This case is very light. Witch is a good thing however the case is not all that sturdy. The drive cage did do some warping when I installed the drives. The mechanisms on the drive cages all worked properly. There was enough room for two hard drives. This is very important to me because my current 250GB model is filling up fast. Overall the build quality is adequate.

I like how the power supply was positioned in the case. Moving the power cables away from the CPU and chipset lets more air move in that area. While I'm on the subject of cooling there is a fan for the hard drive. I haven't seen that done in even more expensive HTPC cases. When the temperature in the room is 65 degrees the temperature in the case is 85 degrees. Also the noise from the two 60mm and one 80mm fan is not all that bad.

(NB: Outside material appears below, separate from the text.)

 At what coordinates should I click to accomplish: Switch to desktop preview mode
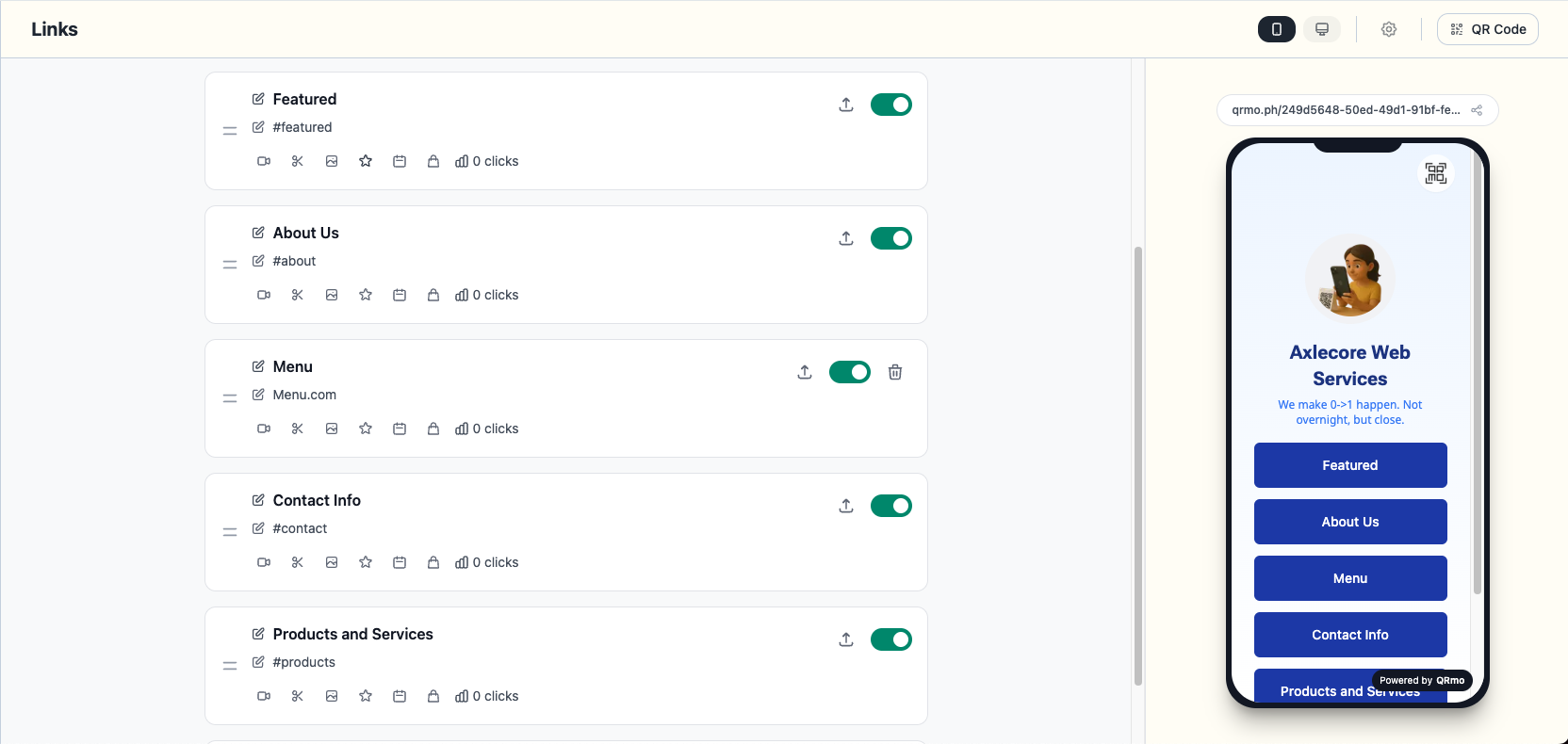coord(1321,29)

This case is not designed for horizontal positioning. The LCD cannot be adjusted to accommodate laying flat. The front USB, firewire, and audio ports are on the side when you lay it down they are on the bottom rendering them useless. However I can cry about this all I want, but it doesn't change the fact the case was designed as a slim tower. I guess these are the trade offs for the low price.

My overall opinion of this case is a positive one. If you are in the market for a reasonably attractive case for the living room, and don't want to spend the high prices that manufacturers are charging for HTPC cases these days. Then the nMEDIAPC HTPC 300 is worth a look. Remember you get what you pay for there are some trade offs you will have to make for a lower price.